Frequently used to assess neutropenic fever in chemotherapy patients.
- Neutropenic fever (without a source of infection found) is typically the result of direct toxic effects of chemotherapy on mucosal surfaces and the immune system in addition to the impact of the underlying malignancy. It is defined as a single oral temperature of 38.3º C (101 º F) or a temperature of greater than 38.0º C (100.4 º F) sustained for more than 1 hour in a patient with neutropenia. It is typically seen in those who have received anti-cancer therapies in the last 6 weeks.
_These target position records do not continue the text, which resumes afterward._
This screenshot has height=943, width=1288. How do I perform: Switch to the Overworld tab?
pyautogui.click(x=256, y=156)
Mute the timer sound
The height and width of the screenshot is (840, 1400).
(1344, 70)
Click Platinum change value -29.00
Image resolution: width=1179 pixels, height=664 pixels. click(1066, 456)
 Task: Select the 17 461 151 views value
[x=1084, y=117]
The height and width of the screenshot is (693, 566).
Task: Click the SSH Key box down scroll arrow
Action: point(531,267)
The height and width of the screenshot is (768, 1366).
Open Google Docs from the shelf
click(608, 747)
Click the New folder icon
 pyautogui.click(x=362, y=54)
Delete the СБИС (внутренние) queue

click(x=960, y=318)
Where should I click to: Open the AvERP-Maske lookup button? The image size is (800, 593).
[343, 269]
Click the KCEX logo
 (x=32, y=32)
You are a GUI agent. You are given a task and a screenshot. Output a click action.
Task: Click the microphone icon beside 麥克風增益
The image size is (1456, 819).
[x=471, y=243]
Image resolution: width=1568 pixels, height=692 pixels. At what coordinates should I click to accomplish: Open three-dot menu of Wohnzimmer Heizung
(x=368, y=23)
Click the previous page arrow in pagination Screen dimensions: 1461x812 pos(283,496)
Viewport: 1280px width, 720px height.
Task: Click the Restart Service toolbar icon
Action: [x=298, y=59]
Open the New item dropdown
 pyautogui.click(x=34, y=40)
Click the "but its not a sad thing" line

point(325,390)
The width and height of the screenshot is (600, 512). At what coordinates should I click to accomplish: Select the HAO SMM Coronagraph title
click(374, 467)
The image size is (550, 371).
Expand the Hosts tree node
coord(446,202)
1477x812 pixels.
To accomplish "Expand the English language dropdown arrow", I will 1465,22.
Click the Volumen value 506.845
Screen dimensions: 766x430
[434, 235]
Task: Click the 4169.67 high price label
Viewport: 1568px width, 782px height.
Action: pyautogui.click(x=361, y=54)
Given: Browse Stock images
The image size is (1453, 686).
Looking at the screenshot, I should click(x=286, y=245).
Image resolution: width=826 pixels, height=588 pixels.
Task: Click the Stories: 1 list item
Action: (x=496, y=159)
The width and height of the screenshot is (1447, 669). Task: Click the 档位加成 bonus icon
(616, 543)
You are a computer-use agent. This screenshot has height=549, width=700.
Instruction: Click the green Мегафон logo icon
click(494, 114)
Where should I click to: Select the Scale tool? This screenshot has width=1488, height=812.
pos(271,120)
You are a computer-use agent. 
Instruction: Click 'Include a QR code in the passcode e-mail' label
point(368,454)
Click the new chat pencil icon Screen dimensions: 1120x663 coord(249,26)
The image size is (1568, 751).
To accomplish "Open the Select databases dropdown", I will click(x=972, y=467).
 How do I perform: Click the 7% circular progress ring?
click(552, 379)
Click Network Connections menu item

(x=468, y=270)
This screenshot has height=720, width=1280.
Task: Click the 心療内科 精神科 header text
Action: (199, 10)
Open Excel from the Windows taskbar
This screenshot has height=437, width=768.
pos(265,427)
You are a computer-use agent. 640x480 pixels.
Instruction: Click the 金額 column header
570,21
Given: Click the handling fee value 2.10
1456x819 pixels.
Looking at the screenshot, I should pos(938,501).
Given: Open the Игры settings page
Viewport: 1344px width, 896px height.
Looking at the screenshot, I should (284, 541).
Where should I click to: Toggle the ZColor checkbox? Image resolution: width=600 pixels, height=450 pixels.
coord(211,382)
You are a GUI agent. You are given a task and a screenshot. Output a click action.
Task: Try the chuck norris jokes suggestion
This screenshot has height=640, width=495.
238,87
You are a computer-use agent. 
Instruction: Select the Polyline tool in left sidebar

Filgrastim (Neupogen), AKA G-CSF, can stimulate production of neutrophils, but is rarely indicated in the evaluation and treatment of neutropenic fever.
- Additional tools to risk stratify a neutropenic fever patient and predict complications include the Clinical Index of Stable Febrile Neutropenia (CISNE) score and Multinational Association for Supportive Care in Cancer (MASCC) score.
- Obtain a complete blood count with differential
- ANC is calculated as 10 * WBC count in 1000s * (% PMNs + % Bands)
- Classify neutropenia as mild, moderate, or severe as in More Info
- ANC values also can be interpreted by NCI risk categories as in the table below:
|NCI Risk Category||ANC|
|0||Within normal limits|
|1||≥ 1500 - < 2000/mm3|
|2||≥ 1000 - < 1500/mm3|
|3||≥ 500 - < 1000/mm3|
If the clinical scenario is suggestive of neutropenic fever, appropriate cultures and infectious disease workup should be instituted along with prompt initiation of empiric broad-spectrum antibiotics to cover mostly endogenous flora.